Exercise requirements
- A) Using the profile of Funmilayo Adebesin, decide whether each statement agrees with it: (i) Adebesin's father worked as a pharmacist. (ii) Adebesin finds Nigerian food milder than American food. (iii) Adebesin's graduate advisor at Purdue suggested she consider Purdue's program. Answer yes or no for each, and quote the words of the profile that decide it.
- B) According to the profile of Funmilayo Adebesin, in what field did she pursue a PhD?
- C) List every geographic place named in the profile of Funmilayo Adebesin. Include cities, countries, states and continents, but leave out universities.

Funmilayo Adebesin grew up in Lagos, Nigeria, the largest metropolitan area on the African continent. She tracks her early love of science to her father’s work as a pharmacist and to television shows that showed research in action. She came to the United States for undergraduate study at Abilene Christian University, following her older brother who was already there through a study abroad organization with links to the Texas institution. Her most difficult cultural adjustment was to American food, she recalls: “The entire diet is really different; food in Nigeria is much spicier.” Like her brother, Adebesin chose to pursue a PhD in biochemistry after graduating in 2011. Her undergraduate academic advisor, a Purdue alumnus, suggested she consider Purdue’s program. “When I visited, I liked that the department was small and the professors actually cared about what you wanted to do,” she says. She now feels at home in the lab of her advisor, Distinguished Professor Natalia Dudareva: “She is well-known and does excellent research. Most of my family are in Nigeria, and she has become more like a parent-mentor.”

Given records

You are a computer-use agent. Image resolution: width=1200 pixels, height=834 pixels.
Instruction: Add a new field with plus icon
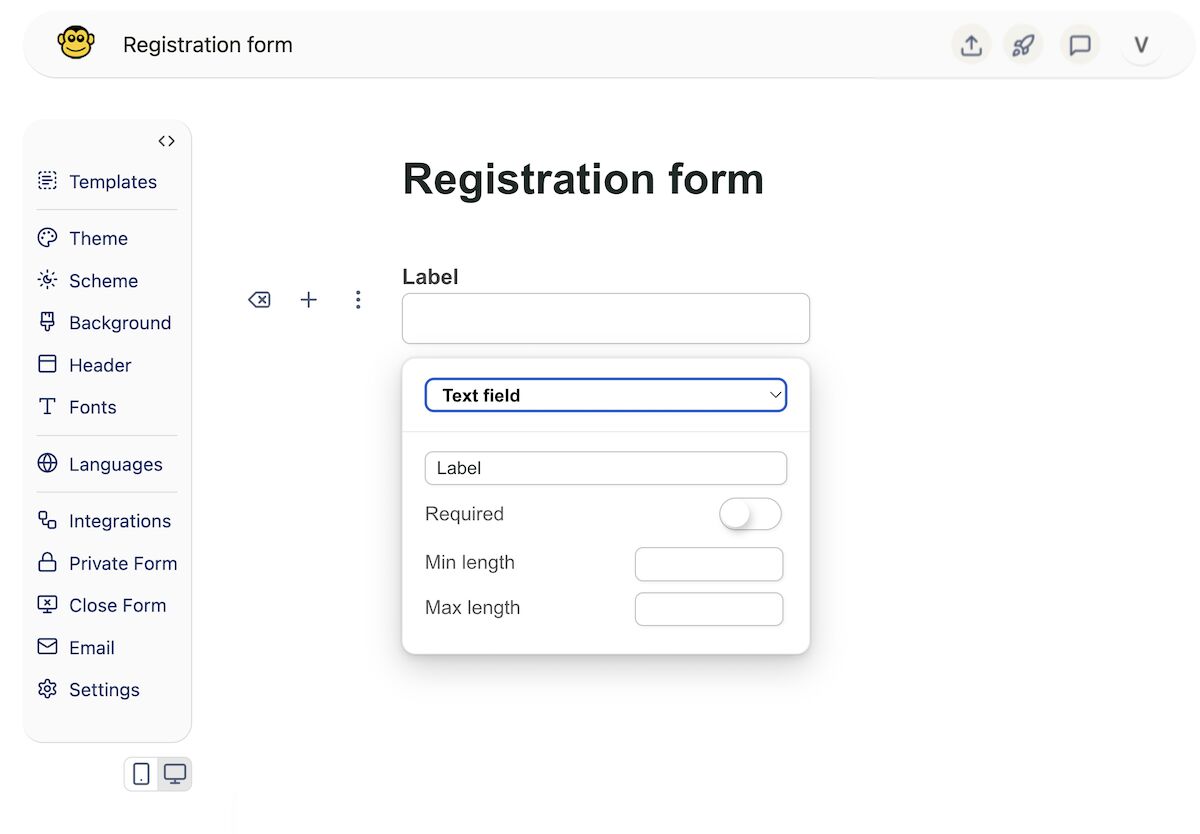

==

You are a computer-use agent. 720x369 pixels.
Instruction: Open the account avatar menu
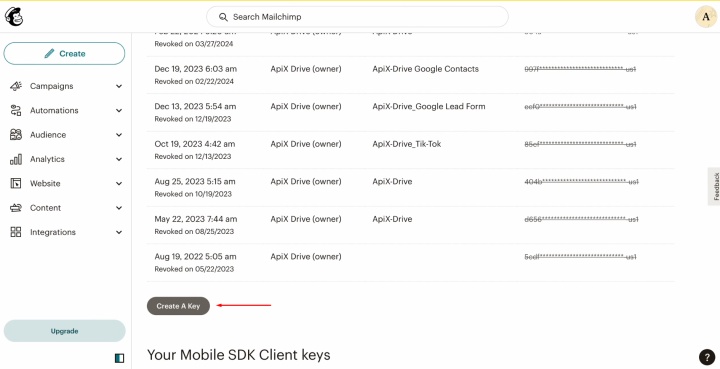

Numbered answers
- A)
(i) Yes: "her father’s work as a pharmacist"
(ii) No: "food in Nigeria is much spicier."
(iii) No: "Her undergraduate academic advisor, a Purdue alumnus, suggested she consider Purdue’s program."

- B) Biochemistry.

- C) Lagos, Nigeria, the African continent, the United States, Texas